韓国は身分が高い者は体を使わないという伝統があります
朝鮮王朝最後の王、高宗(고종)(1852~1919年)。
日本に統治権を奪われて悲劇的な最期を遂げたともいわれる人物だが、一方でこんなエピソードもよく語れてている。
19世紀末、朝鮮半島には各国から西洋人が駐在していた。
そうしたなか高宗(고종)はアメリカ人高官がテニスに講じているのをたまたま見かけた。
汗を流してラケットを振る姿を見た高宗(고종)は、「なぜ彼らのような高官があんなことをしているのか。使用人にやらせばよいのに」と語ったそうだ。
孟子の言葉に「労心者治人、労力者於人(心を労する者は人を治め、力を労する者は人に治めらる)」というのがある。

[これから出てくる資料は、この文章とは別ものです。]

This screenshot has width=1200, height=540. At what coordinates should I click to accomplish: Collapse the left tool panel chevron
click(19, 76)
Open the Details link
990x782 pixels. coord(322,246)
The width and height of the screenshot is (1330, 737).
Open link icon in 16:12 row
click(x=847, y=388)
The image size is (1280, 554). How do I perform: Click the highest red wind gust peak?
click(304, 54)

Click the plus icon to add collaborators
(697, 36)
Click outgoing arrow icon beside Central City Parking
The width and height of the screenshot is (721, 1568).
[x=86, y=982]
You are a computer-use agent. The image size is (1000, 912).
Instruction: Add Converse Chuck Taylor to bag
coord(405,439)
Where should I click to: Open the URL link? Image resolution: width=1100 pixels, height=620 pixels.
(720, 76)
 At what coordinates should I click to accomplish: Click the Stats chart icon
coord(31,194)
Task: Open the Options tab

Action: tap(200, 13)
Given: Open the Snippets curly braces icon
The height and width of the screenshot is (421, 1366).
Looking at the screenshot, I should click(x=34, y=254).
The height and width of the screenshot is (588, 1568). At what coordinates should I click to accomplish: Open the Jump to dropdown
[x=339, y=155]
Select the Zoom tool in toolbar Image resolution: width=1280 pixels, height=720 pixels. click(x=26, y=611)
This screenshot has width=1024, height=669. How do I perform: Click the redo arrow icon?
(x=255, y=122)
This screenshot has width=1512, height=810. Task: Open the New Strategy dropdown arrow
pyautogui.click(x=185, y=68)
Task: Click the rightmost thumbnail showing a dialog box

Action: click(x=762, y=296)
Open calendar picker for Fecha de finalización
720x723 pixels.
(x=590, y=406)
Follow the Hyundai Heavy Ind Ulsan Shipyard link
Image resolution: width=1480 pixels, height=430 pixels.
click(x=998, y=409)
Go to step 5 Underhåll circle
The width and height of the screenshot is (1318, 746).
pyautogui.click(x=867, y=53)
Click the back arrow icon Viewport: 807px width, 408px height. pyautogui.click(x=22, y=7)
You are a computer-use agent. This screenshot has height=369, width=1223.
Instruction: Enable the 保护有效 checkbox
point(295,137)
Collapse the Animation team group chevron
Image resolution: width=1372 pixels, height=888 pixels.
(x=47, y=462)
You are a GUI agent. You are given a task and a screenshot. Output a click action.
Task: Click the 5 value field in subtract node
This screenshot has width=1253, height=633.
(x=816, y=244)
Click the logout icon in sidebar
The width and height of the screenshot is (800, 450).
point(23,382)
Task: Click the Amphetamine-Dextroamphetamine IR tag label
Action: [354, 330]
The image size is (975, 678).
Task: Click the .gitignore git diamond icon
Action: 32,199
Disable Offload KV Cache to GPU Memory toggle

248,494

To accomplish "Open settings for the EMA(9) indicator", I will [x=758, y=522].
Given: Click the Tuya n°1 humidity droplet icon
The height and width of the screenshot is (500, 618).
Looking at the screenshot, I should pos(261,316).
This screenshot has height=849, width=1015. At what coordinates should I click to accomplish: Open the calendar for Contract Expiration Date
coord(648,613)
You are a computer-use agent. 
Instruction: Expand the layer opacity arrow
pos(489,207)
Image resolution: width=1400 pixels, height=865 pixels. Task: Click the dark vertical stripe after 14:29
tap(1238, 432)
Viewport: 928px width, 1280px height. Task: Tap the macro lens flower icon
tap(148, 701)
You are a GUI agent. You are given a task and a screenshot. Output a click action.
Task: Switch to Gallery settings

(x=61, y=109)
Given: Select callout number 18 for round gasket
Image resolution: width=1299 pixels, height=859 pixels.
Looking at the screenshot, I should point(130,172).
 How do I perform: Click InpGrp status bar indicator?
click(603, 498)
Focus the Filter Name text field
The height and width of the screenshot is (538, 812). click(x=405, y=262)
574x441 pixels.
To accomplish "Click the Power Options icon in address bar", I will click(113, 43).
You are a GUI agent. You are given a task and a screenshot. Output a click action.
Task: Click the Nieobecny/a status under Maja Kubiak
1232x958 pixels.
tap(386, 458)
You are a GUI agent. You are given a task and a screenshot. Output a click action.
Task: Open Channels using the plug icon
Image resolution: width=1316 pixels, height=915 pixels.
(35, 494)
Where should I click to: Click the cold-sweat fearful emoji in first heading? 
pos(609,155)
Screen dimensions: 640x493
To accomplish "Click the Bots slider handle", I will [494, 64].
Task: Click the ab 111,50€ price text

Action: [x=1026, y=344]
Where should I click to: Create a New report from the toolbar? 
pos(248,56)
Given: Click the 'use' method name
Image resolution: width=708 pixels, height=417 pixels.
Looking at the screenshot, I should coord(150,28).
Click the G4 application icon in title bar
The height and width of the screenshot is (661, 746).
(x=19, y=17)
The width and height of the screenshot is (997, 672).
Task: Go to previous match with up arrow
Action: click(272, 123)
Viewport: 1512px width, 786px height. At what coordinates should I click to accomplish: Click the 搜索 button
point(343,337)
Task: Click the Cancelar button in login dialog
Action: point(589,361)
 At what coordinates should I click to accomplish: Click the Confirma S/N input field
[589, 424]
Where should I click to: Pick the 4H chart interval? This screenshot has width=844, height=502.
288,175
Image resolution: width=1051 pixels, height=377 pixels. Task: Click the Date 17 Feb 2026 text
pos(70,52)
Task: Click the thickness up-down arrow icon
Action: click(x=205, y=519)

朱子学を重視した朝鮮半島の儒教では、神学論争のような学問が「心を労する」こととして尊ばれた。
その一方で現実の生活で有益な科学、数学、医学、農学といった学問は「雑学」といて蔑まれた歴史がある。
また同様に汗を流して体を使うのは「力を労する」こととして嫌われ、身分が高い者にはおごそかで悠然とした身のこなしがふさわしいとされた。
だからコートを走り回ってラケットを振るテニスも、「身分が低い者がやること」と見なされたわけだ。
また19世紀末にはミッション系女学校が体操を導入したところ、父母が抗議して登校拒否をさせたという話もあるようだ。